> PASSAGE GIVEN
══════════════════════════════
Baltimore approves settlement in Freddie Gray case

BALTIMORE - A city board approved on Wednesday a $6.4 million settlement with the family of Freddie Gray, a 25-year-old black man who died a week after he was critically injured while in police custody.

The settlement, announced Tuesday, could play a role in whether a judge decides to move the trials for the six officers charged in Gray's death out of the city.

Mayor Stephanie Rawlings-Blake and other members of the Board of Estimates voted unanimously to approve the settlement Wednesday morning, just a day before Judge Barry Williams will hear arguments on whether the trials should be moved to a different jurisdiction. Defense attorneys have asked for a change of venue, citing pre-trial publicity and concern that the officers will not receive fair trials if they are tried in Baltimore.

Freddie Gray's family could receive millions

Gray family attorney Billy Murphy on Wednesday applauded the mayor for helping spearhead the settlement and said that if a lawsuit had been filed, it could have taken years to play out in the courts. He called the settlement civil justice for the Gray family.

Murphy also said the mayor has pledged to start a pilot program where police in the Western District neighborhood, where Gray was arrested, will wear body cameras. He said the cameras will help drastically reduce police misconduct as well as frivolous complaints from citizens.

The settlement in the case appears to be among the largest such payments in police death cases in recent years. It was reached before Gray's parents and his estate filed a lawsuit, although they had filed claims with the city and its police department.

Deputy City Solicitor David Ralph said the settlement payout will have no impact on city operations or budgeted programs.

City Solicitor George Nilson said the settlement "spares us from having the scab of April of this year being picked over and over and over for five or six years to come. That would not be good for the city," he said.
══════════════════════════════
> COLLECTED DATA
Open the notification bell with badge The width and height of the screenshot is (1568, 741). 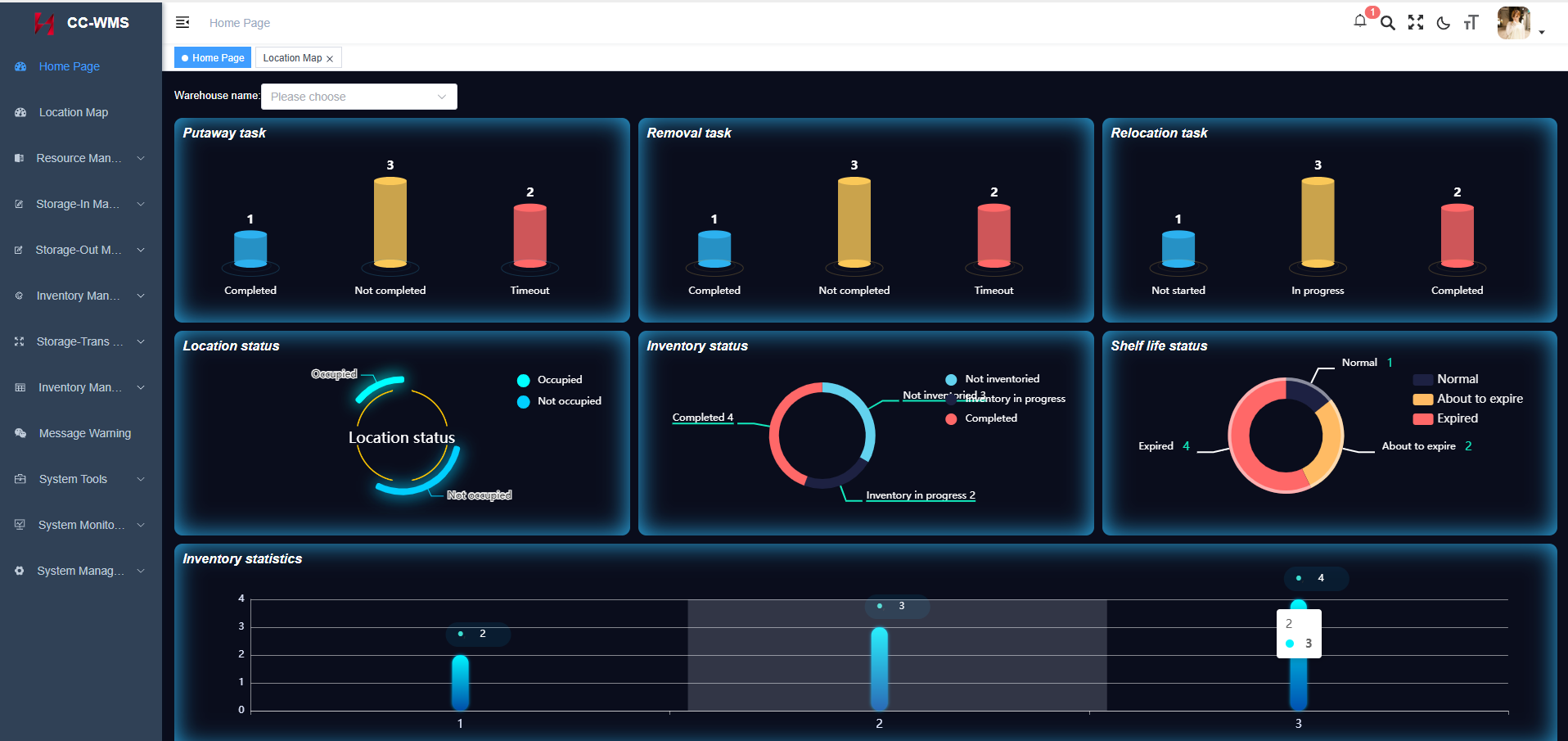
══════════════════════════════
> SET TASKS
1. Decide whether each statement agrees with the article on the Freddie Gray settlement, answering yes or no and quoting the deciding words: (a) the Board of Estimates approved the settlement unanimously; (b) Gray's parents had filed a lawsuit before the settlement was reached; (c) the settlement payout will cut into budgeted city programs.
2. Return the portion of the article on the Freddie Gray settlement between "The settlement, announced" and "of the city.", inclusive, copying it word for word.
The material above has no connection to the article on the Freddie Gray settlement.

> ANSWERS TO THE EXERCISES
1.
(a) Yes: "voted unanimously to approve the settlement Wednesday morning"
(b) No: "It was reached before Gray's parents and his estate filed a lawsuit"
(c) No: "the settlement payout will have no impact on city operations or budgeted programs"

2.
The settlement, announced Tuesday, could play a role in whether a judge decides to move the trials for the six officers charged in Gray's death out of the city.